Like Pride Week. What better word to use than just “pride,” just being who are. And I’ve never seen a group of people so comfortable with who they were and in such a space and so public. And to me, that just impacted me, and I knew at that moment that I wanted to get involved.
I get to socialize with a lot of people and talk to them about things that we do in the office.
I’m really involved in commonGround. I go to the meetings every Tuesday.
To get involved with any of the LGBT Services groups, start coming to an LGBT Services event or meetings of any of the groups.
There are more and more and more ways for students to plug in. So commonGround obviously is the big one. It’s been around the longest, has the most members and they do amazing things. But commonGround doesn’t meet every single student’s needs. The community is just way too diverse for that.
Just having the Intersection and various groups. There’s a lot of options for people to get involved.
I’m one of the chairs for PINK, which is an amateur drag show put on by commonGround.
There’ s BlkOut, which I’m a part of. I’m the treasurer of BlkOut, and we have a lot of fun things coming up this year. And so it’s gonna be a good year.
I can’t believe that I didn’t get involved in this earlier in my school career.
Speak outs are for faculty, staff, and students.
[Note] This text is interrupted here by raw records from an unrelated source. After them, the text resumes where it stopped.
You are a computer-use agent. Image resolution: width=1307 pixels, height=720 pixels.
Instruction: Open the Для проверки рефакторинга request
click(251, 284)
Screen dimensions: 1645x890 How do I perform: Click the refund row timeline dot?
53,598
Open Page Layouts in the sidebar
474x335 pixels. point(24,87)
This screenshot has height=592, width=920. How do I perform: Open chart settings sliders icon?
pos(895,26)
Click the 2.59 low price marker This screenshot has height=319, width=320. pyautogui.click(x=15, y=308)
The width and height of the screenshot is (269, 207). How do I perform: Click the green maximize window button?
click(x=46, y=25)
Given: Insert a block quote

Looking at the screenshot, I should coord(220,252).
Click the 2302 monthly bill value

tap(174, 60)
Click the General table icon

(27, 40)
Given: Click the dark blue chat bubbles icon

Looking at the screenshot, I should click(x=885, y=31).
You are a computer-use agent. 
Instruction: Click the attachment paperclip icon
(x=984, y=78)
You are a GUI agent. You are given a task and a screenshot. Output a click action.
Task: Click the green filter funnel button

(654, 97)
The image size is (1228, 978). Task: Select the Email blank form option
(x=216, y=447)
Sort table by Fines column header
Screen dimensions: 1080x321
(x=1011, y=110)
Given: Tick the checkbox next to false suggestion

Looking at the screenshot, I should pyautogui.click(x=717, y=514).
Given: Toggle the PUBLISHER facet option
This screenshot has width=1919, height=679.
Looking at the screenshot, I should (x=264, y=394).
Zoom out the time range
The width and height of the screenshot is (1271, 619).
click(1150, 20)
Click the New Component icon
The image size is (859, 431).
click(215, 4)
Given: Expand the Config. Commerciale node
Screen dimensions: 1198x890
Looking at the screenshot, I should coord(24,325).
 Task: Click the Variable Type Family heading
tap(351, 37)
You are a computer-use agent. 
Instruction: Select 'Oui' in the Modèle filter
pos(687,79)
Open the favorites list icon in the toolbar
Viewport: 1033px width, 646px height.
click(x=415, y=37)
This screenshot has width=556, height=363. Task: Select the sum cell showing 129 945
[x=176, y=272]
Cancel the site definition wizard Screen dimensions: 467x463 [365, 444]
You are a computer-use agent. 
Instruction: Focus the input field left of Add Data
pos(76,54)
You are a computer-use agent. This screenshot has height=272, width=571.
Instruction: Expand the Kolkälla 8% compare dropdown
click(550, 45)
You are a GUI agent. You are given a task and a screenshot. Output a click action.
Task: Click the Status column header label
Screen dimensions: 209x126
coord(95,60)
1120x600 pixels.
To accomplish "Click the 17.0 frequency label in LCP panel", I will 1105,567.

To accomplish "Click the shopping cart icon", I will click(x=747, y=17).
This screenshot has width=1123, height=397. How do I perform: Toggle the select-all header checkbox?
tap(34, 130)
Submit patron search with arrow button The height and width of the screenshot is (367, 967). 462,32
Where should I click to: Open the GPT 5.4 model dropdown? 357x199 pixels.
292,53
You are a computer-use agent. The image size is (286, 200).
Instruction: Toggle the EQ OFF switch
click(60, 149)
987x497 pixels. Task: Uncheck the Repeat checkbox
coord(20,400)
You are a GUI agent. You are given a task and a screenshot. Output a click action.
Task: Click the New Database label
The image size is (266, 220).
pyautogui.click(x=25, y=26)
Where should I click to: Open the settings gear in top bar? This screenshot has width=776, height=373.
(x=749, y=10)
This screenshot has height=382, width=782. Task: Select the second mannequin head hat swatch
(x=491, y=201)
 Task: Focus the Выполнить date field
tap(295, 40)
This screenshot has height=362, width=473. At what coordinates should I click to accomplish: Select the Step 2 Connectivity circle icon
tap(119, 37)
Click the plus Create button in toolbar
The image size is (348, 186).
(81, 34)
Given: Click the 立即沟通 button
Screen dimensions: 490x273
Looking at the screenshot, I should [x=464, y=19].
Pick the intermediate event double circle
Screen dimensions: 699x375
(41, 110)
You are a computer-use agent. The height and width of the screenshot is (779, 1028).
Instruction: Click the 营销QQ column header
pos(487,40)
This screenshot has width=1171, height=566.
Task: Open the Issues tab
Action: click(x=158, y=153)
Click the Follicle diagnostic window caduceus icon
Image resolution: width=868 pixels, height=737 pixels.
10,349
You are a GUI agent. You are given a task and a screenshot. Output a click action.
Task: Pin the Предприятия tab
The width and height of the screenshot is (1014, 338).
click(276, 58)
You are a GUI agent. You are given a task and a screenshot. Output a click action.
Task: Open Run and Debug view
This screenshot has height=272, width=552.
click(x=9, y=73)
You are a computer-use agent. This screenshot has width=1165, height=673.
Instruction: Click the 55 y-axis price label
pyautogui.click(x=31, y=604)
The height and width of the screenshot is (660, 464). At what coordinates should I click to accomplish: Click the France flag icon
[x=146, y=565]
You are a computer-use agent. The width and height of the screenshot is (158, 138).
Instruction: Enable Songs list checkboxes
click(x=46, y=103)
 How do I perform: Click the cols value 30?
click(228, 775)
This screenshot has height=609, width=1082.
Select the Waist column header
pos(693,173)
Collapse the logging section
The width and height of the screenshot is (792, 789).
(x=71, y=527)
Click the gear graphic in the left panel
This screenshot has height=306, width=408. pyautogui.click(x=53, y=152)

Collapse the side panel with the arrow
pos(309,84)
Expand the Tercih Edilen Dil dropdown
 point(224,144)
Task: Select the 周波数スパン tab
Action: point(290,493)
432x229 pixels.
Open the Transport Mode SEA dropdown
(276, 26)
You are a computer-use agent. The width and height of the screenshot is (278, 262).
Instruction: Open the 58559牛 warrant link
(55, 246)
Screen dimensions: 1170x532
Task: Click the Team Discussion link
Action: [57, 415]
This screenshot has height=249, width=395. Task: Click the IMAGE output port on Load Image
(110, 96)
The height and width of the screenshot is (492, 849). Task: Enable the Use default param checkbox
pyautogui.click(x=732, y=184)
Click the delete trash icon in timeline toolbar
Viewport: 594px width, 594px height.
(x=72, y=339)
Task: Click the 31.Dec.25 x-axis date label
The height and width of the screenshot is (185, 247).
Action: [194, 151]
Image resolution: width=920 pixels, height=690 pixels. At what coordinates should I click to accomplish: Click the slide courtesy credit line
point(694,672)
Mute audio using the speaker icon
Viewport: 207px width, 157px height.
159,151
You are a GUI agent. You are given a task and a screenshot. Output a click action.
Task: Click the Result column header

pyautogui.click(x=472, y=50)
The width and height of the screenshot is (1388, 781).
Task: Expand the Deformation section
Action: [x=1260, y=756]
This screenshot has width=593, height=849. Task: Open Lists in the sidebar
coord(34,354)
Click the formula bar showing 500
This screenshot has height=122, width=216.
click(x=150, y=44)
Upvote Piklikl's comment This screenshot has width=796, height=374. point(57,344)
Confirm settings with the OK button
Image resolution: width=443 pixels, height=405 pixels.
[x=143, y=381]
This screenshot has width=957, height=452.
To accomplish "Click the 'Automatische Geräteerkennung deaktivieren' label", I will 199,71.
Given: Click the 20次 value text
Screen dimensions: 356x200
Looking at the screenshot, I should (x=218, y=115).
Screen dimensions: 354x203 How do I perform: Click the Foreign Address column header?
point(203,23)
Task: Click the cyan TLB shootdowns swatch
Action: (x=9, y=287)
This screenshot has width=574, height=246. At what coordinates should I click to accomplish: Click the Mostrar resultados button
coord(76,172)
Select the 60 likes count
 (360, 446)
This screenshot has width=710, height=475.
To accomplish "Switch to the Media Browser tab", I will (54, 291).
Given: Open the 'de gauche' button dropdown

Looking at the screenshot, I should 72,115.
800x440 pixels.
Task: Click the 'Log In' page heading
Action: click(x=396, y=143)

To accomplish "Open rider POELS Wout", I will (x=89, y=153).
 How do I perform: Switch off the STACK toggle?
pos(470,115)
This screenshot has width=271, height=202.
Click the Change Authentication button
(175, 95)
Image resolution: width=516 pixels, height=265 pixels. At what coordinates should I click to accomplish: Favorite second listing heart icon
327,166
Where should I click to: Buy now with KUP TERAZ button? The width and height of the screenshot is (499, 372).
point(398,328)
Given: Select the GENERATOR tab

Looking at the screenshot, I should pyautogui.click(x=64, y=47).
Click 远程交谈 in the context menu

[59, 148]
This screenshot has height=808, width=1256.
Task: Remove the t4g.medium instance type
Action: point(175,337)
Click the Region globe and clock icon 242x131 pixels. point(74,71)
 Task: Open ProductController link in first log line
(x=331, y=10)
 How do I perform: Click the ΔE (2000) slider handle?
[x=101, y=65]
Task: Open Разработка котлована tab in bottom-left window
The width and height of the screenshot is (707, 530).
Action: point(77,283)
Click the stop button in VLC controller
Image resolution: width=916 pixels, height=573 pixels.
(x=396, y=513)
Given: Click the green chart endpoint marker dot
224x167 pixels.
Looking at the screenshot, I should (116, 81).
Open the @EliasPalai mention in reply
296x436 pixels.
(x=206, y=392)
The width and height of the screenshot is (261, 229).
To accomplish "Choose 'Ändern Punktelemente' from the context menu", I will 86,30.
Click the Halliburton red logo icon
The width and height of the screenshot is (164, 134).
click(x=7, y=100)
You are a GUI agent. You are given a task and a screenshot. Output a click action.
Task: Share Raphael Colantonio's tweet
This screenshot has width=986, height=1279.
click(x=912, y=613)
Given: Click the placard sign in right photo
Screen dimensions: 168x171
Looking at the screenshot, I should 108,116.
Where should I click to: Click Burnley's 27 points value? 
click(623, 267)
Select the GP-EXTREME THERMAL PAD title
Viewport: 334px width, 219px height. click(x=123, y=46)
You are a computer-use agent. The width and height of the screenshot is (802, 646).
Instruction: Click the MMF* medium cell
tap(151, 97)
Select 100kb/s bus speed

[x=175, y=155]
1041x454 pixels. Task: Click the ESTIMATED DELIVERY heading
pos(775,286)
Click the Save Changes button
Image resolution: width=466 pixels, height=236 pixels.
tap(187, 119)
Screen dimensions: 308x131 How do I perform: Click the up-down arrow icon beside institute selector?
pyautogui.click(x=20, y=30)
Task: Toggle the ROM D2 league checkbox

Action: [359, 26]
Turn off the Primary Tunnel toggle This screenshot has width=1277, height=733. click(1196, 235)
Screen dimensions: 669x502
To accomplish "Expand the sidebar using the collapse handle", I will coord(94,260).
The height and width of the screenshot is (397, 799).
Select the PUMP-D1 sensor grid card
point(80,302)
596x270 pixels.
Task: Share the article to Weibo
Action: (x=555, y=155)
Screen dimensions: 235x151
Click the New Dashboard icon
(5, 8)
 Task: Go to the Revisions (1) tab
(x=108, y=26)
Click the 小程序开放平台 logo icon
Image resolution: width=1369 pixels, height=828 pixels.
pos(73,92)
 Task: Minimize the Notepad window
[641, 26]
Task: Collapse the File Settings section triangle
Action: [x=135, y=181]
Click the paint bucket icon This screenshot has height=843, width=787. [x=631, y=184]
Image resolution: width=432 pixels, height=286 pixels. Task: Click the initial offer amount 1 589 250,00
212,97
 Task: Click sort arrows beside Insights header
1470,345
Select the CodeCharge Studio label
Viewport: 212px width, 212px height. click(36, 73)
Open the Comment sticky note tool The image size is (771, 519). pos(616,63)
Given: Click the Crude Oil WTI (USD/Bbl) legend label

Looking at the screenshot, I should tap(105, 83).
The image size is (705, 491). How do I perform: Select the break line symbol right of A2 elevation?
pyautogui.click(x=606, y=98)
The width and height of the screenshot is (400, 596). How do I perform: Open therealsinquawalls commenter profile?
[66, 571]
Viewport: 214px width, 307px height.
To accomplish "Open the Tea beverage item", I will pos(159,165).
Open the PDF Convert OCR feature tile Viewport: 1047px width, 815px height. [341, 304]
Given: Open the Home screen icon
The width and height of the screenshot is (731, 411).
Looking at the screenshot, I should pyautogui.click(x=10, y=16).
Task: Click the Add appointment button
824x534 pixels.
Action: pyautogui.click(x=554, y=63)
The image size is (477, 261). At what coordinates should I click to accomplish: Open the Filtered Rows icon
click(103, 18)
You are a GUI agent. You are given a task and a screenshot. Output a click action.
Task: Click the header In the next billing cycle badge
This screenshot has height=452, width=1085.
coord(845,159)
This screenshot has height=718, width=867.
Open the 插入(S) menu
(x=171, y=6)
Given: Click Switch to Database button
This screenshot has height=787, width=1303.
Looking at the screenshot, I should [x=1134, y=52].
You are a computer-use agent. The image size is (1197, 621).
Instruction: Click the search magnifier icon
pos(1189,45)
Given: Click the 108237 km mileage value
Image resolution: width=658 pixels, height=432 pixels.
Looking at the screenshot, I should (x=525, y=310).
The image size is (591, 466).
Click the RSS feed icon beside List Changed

We have a group called Transformations that I’m one of the co-founders of. That group is a group specifically for transgender students here on our campus. The reason that group is important on top of commonGround and on top of the office is that it really creates a safe space for people who may not be comfortable being out or are only completely out with other trans people. And it just gives them a safe space to gather together that is not so public, because it is a confidential group. So me, Brian, the other group members…we are the only ones who know who’s in the group.
Last year I was the director of publicity, this year I’m the vice president.
I went to the PINK that was in the Red Barn. I met Brian Buford and I met Mary Mudd that day. And there was a woman who came on stage and danced, and I gave her a dollar. I was pretty impressed with myself. And I thought, “Wow, this is awesome.” Why, why wouldn’t I get involved in something like this?